→ REQUIRED TASK: Copy word for word everything in the records below, from the line containing "What do you see at coordinates (62, 643)" down to the line containing "center [868, 377].", both of those lines included.
** Start of EXERCISE INPUT **
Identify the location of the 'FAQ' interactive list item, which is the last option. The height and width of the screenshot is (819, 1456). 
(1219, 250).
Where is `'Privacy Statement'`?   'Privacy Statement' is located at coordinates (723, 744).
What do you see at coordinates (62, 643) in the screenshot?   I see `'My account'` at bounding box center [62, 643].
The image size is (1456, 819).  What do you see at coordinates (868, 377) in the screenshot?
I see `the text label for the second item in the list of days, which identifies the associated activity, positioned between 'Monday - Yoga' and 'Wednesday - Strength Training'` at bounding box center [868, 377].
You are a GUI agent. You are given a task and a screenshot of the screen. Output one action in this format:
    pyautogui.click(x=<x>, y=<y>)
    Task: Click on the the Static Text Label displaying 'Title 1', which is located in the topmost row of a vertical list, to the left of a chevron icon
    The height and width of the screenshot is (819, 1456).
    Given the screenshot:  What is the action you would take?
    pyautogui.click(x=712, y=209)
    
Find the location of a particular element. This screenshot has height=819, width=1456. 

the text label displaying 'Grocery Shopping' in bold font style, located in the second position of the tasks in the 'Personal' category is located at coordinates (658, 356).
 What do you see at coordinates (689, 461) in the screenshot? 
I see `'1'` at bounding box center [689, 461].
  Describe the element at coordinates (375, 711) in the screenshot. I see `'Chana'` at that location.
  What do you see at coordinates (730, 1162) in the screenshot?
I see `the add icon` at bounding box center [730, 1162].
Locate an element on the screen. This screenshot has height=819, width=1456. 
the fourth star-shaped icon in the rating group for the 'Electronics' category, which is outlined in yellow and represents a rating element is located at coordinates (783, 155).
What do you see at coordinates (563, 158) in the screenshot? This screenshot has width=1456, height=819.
** End of EXERCISE INPUT **
→ THE RESPONSE:
What do you see at coordinates (62, 643) in the screenshot?   I see `'My account'` at bounding box center [62, 643].
The image size is (1456, 819).  What do you see at coordinates (868, 377) in the screenshot?
I see `the text label for the second item in the list of days, which identifies the associated activity, positioned between 'Monday - Yoga' and 'Wednesday - Strength Training'` at bounding box center [868, 377].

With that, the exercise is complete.